Как бы не успевать за другими.
— Она и за мной не успевает теперь!
А когда мы были в паре, например, с тем, чью фамилию я не назову, я вечно тянула его куда-то вниз.
— Знакомая история.
Зато я умела садиться на шпагат — конечно, она не упомянула, что это от страха. Она сказала, я растяпа была.
— Правда.
И это правда.
Мне больше нравились труды, вырезать звездочки из желтого картона. Я работала ножницами так же плохо, как танцевала, но не получала за это наказания, только улыбку другого учителя — мягкую, пусть снисходительную.

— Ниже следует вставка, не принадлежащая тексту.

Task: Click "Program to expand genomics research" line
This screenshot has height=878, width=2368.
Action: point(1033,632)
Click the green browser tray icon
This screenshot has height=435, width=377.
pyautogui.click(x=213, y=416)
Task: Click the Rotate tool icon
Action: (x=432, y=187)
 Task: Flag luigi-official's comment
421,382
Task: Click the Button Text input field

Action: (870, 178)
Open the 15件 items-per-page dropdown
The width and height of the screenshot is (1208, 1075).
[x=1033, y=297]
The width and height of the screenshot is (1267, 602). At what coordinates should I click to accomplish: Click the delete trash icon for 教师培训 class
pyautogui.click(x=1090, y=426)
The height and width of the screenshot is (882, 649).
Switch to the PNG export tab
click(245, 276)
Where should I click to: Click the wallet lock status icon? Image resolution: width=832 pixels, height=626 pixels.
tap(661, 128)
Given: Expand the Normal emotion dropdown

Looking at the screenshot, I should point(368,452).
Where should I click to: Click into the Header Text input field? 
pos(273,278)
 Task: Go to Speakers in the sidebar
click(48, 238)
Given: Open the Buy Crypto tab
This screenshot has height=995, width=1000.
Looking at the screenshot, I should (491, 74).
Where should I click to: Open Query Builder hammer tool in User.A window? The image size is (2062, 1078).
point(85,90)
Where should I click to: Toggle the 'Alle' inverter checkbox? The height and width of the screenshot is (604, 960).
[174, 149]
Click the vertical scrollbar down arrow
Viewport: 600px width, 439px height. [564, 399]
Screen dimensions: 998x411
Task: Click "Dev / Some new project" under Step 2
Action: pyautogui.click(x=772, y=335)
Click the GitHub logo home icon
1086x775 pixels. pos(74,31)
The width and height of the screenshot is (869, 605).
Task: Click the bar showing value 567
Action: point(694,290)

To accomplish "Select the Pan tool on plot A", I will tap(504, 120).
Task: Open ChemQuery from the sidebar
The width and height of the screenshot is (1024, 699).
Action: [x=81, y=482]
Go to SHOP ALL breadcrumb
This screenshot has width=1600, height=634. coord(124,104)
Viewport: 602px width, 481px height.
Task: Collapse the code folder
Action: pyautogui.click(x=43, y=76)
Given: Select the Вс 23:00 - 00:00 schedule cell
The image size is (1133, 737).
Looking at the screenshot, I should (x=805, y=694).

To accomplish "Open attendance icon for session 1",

Снисходительность — это привычное, почти родное.
Она прощается с нами, желает не сломать пальцы — потому что длинные пальцы главное достоинство женщины.
Мы отходим, она отходит. Конечно же, я начинаю.
— Разве обязательно было ее останавливать? Расспрашивать?
— Конечно, да!
— Зачем?
— Я хочу о тебе написать, глупая.
— Не надо обо мне ничего писать.
— Это почему? Только не притворяйся. Я уже знаю, что ты не такая. Знаешь, ты очень жадная до внимания. Я это уже поняла.
— Я не собиралась притворяться.
— Тогда почему?
— Ты все переврёшь.
— Господи. Я хотела узнать о твоем детстве прежде, чем писать о такой правильной и молчаливой тебе, какая ты сейчас!